Question

What is 720° converted to radians?
a) π
b) 2π
c) 4π
d) 6π

Answer 1

720° converted to radians is 4π, which corresponds to option c.

Step-by-step explanation:

The conversion from degrees to radians involves utilizing the relationship where 1 full revolution or circle in degrees is equivalent to 2π radians. Therefore, to convert 720° to radians, we employ the formula
`\( \text{Radians} = \frac{\text{Degrees} * π}{180}\).` Substituting 720 for degrees in the formula gives
`\( \text{Radians} = (720 * π)/(180) = 4π\)`. This means that 720° is equivalent to 4π radians, aligning with option c.

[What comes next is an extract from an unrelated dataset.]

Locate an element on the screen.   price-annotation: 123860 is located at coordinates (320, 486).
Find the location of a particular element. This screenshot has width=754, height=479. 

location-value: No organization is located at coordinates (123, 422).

Understanding the conversion between degrees and radians is crucial in various mathematical applications, particularly in trigonometry and calculus. Radians are a unit of measurement used to express angles in terms of the radius of a circle, making calculations involving circular motion, periodic phenomena, and calculus operations more convenient. In this case, 720° represents two complete circles or revolutions, which equates to 4π radians, providing a more comprehensive understanding of angular measurement in radians.

Converting between degrees and radians aids in seamlessly interchanging angular measurements in different contexts. In the case of 720°, recognizing that a full revolution of 360° occurs twice, resulting in 2 x 2π = 4π radians, facilitates mathematical operations involving angles, trigonometric functions, and geometric calculations, allowing for precise and accurate representations of angles in various mathematical scenarios.